### Data section

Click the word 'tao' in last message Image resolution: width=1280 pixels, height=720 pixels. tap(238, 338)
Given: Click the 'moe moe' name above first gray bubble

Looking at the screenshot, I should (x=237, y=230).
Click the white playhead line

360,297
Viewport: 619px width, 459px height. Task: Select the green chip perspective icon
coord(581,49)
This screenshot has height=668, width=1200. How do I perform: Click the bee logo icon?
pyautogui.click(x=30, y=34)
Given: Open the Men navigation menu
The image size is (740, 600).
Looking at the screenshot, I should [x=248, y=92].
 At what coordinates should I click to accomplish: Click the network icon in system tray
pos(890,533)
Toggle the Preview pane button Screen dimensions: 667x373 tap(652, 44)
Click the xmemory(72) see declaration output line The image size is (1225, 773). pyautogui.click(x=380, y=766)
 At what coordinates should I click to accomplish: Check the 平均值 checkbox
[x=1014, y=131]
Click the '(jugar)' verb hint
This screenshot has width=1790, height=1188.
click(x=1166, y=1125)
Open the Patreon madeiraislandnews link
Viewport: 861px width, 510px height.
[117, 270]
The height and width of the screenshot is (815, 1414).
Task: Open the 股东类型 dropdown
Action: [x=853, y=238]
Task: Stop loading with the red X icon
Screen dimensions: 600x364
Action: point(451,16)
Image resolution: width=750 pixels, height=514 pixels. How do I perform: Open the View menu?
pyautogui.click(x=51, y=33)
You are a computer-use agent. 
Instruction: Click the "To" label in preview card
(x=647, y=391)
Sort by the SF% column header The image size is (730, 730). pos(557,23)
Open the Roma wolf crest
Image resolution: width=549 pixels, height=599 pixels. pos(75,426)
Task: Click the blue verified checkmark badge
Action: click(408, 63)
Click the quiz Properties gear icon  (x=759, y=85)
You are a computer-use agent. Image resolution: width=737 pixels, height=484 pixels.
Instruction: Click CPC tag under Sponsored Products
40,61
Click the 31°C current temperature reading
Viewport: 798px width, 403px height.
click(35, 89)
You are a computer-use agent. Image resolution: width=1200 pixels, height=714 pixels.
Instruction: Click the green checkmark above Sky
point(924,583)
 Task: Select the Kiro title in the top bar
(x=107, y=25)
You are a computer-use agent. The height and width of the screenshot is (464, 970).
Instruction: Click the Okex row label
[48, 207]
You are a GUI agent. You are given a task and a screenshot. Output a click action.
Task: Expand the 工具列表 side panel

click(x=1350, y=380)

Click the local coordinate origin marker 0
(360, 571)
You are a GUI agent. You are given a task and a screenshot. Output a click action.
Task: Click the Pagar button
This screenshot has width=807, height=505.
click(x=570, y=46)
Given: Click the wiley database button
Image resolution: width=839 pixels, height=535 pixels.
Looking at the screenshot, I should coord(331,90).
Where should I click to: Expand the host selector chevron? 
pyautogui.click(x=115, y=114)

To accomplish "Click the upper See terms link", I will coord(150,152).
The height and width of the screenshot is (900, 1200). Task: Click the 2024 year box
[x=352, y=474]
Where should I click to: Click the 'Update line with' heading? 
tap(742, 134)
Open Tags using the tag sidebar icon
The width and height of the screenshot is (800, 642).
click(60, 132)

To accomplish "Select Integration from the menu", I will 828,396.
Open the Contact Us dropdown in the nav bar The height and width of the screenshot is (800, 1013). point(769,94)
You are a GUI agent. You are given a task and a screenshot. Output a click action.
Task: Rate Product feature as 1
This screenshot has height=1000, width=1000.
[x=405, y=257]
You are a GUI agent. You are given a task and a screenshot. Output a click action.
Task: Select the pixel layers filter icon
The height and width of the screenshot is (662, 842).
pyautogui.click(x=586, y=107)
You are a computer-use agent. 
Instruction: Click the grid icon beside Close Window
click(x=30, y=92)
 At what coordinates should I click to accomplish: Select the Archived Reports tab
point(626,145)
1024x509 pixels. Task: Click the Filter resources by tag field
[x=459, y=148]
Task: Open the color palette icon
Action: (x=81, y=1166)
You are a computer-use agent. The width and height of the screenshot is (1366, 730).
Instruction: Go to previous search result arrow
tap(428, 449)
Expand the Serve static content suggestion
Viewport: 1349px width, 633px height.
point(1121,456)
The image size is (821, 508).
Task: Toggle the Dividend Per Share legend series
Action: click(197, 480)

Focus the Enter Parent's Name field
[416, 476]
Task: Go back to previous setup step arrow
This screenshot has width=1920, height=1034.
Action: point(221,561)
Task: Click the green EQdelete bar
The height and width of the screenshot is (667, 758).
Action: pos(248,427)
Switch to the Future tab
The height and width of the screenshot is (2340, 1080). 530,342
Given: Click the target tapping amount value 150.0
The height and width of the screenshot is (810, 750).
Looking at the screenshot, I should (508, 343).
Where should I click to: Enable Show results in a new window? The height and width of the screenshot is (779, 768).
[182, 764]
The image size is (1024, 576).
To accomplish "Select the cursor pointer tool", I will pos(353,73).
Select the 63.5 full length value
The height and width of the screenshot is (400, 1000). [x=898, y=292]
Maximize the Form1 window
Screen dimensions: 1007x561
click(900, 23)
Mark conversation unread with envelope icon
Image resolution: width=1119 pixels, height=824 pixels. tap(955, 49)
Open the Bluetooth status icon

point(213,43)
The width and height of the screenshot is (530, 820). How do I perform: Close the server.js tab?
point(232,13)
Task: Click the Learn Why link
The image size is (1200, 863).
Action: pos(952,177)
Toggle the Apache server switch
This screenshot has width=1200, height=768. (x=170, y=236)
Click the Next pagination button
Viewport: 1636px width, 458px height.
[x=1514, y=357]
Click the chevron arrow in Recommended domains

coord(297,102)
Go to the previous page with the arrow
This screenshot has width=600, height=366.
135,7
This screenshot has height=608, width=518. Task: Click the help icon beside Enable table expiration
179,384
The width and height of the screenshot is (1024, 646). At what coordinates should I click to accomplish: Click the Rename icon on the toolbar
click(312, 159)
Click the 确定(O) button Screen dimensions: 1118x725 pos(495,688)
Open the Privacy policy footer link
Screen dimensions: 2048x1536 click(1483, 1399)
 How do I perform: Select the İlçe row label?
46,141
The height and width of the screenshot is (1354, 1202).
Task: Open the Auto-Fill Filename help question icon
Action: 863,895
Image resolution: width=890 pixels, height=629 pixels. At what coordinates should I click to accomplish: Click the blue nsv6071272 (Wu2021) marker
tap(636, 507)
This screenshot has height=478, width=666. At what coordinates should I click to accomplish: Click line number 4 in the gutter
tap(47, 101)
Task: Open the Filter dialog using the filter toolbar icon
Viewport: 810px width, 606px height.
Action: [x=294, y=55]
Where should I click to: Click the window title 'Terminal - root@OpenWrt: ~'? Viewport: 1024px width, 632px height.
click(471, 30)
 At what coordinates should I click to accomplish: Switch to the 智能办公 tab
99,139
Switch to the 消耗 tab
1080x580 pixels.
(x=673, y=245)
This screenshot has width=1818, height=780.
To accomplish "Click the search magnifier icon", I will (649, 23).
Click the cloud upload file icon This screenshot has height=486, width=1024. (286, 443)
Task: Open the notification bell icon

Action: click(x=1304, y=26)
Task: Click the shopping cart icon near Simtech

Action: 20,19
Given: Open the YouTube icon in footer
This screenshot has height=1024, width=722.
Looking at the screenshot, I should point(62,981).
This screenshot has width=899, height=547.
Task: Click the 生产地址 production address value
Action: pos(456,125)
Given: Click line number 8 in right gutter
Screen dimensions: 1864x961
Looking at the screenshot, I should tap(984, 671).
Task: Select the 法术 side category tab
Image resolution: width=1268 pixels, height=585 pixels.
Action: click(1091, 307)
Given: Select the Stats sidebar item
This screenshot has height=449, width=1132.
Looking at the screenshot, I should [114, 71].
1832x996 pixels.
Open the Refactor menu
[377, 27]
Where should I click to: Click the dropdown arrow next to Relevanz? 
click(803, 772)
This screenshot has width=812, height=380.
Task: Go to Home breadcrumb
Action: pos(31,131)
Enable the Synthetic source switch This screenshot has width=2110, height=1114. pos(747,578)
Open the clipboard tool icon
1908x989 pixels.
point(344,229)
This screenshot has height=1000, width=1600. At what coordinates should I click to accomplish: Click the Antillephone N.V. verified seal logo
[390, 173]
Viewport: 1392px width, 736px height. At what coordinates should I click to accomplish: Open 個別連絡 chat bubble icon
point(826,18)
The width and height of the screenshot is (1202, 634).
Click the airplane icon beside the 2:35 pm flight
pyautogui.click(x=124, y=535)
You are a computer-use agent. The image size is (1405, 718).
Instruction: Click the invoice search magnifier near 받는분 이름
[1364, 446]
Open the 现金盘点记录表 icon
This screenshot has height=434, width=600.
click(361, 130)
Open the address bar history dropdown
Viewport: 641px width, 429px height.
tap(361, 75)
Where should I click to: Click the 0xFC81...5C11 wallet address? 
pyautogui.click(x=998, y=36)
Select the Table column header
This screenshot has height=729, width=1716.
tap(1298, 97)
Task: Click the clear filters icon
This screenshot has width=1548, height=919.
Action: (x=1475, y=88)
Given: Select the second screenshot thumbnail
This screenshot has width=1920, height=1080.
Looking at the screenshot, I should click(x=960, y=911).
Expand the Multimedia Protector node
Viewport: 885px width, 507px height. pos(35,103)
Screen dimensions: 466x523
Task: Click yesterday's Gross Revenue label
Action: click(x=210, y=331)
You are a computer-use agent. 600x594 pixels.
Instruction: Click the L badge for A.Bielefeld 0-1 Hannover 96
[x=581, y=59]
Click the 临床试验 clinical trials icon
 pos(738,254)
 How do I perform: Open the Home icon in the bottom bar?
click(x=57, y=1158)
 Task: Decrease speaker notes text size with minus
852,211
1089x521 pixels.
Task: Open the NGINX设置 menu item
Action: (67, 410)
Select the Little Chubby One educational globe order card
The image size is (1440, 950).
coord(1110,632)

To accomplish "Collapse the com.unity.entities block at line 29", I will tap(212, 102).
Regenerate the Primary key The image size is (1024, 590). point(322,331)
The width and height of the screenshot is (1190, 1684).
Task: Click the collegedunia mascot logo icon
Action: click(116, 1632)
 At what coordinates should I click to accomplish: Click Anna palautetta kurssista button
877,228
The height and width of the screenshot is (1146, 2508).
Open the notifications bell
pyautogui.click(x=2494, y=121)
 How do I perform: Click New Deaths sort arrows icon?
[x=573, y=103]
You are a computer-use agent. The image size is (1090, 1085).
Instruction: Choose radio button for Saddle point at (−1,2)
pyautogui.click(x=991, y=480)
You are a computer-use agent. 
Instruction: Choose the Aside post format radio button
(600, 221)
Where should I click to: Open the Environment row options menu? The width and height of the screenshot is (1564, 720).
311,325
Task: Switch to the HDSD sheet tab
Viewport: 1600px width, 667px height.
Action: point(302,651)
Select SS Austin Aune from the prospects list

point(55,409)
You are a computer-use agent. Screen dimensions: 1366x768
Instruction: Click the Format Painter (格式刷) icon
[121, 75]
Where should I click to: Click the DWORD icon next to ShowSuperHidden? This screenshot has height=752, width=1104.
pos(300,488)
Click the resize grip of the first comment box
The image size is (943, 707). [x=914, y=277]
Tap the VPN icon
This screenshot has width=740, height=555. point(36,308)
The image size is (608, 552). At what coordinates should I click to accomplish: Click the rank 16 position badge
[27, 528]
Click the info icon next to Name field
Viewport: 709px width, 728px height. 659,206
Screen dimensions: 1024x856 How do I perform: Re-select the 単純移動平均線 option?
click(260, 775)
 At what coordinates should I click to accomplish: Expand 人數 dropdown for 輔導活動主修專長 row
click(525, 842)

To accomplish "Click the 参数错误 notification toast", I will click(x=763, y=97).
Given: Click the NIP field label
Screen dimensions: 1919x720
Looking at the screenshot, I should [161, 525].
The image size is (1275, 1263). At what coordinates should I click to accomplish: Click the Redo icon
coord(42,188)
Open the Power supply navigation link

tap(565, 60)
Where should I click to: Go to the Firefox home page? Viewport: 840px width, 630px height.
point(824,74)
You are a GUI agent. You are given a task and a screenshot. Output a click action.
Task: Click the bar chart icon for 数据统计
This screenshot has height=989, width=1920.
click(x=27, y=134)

######

== Work task ==
Retype only this range exactly: the first line of the data through the line where "Click the '(jugar)' verb hint" appears.

== Task answer ==
Click the word 'tao' in last message Image resolution: width=1280 pixels, height=720 pixels. tap(238, 338)
Given: Click the 'moe moe' name above first gray bubble

Looking at the screenshot, I should (x=237, y=230).
Click the white playhead line

360,297
Viewport: 619px width, 459px height. Task: Select the green chip perspective icon
coord(581,49)
This screenshot has height=668, width=1200. How do I perform: Click the bee logo icon?
pyautogui.click(x=30, y=34)
Given: Open the Men navigation menu
The image size is (740, 600).
Looking at the screenshot, I should [x=248, y=92].
 At what coordinates should I click to accomplish: Click the network icon in system tray
pos(890,533)
Toggle the Preview pane button Screen dimensions: 667x373 tap(652, 44)
Click the xmemory(72) see declaration output line The image size is (1225, 773). pyautogui.click(x=380, y=766)
 At what coordinates should I click to accomplish: Check the 平均值 checkbox
[x=1014, y=131]
Click the '(jugar)' verb hint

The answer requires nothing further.